The "it's all so complex now" defence is not really a defence; it's a cop-out. Post-war Europe and Asia were not straightforward either and the participants such as Truman were not confronted with simple choices. They did not know then that a devastated Europe would be rebuilt successfully thanks to Truman's Marshall Plan under the cover of what became the Nato umbrella, or that Britain closed down its Empire (with bloodshed along the way, but nothing like on the scale that might have been involved) and that the spread of totalitarian Communism was, eventually, going to be driven back. To us, hindsight means that the contours are clear. The memoirs of those involved sit on our bookshelves. But Truman and his team could not know any of this. Even so, they did something bold and decisive for which those of us who savour freedom should be eternally grateful.

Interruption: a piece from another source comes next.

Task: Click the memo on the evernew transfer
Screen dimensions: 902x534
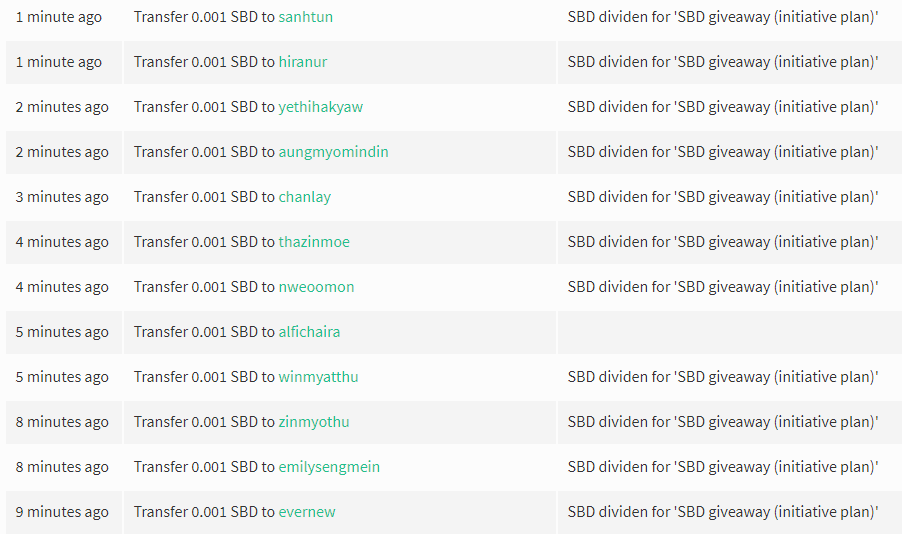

Surveying the tail end of the Obama presidency, and his antiseptic analysis of the problems, it is impossible to say that he has achieved anything remotely comparable to Truman. The best one can say is that he has kept his country out of a few trouble spots, which is something, but that amounts to technocratic managerialism, not great leadership. Rather than galvanising the West, he will leave office with it badly divided, facing Islamofascism and without any rallying point equivalent to the Truman Doctrine. What would that rallying point look like, asks Obama? That's partly what you get paid the big bucks for, to try and find out and then utilise those famed rhetorical skills to convince us. That's your job, Mr President, or it should be.

Many years after the end of Truman's Presidency, one of his closest aides gave an interview in which he reflected on how the occupant of the White House should wield power. Clark Clifford had been White House Counsel at the time of the Truman doctrine speech and later Defense Secretary under Lyndon Johnson, succeeding Robert McNamara. Clifford had originally opposed the Vietnam incursion. In office he tried to win the war and then realised scaling back was essential. He had this to say about Truman's style:

"There is, you know, such a thing as being too intellectual in your approach to a problem. The man who insists on seeing all sides of it often can't make up his mind where to take hold... We'd been through the greatest war in which the world was ever involved... There was every reason for Harry Truman to say, 'This is not for us'... And yet he decided that it had to be done... Harry Truman looks at this, and he just steps up to it."

When the history is written of what will be a very long struggle against Islamofascism, will it be possible to echo Clark's words in relation to Obama? No, it will not.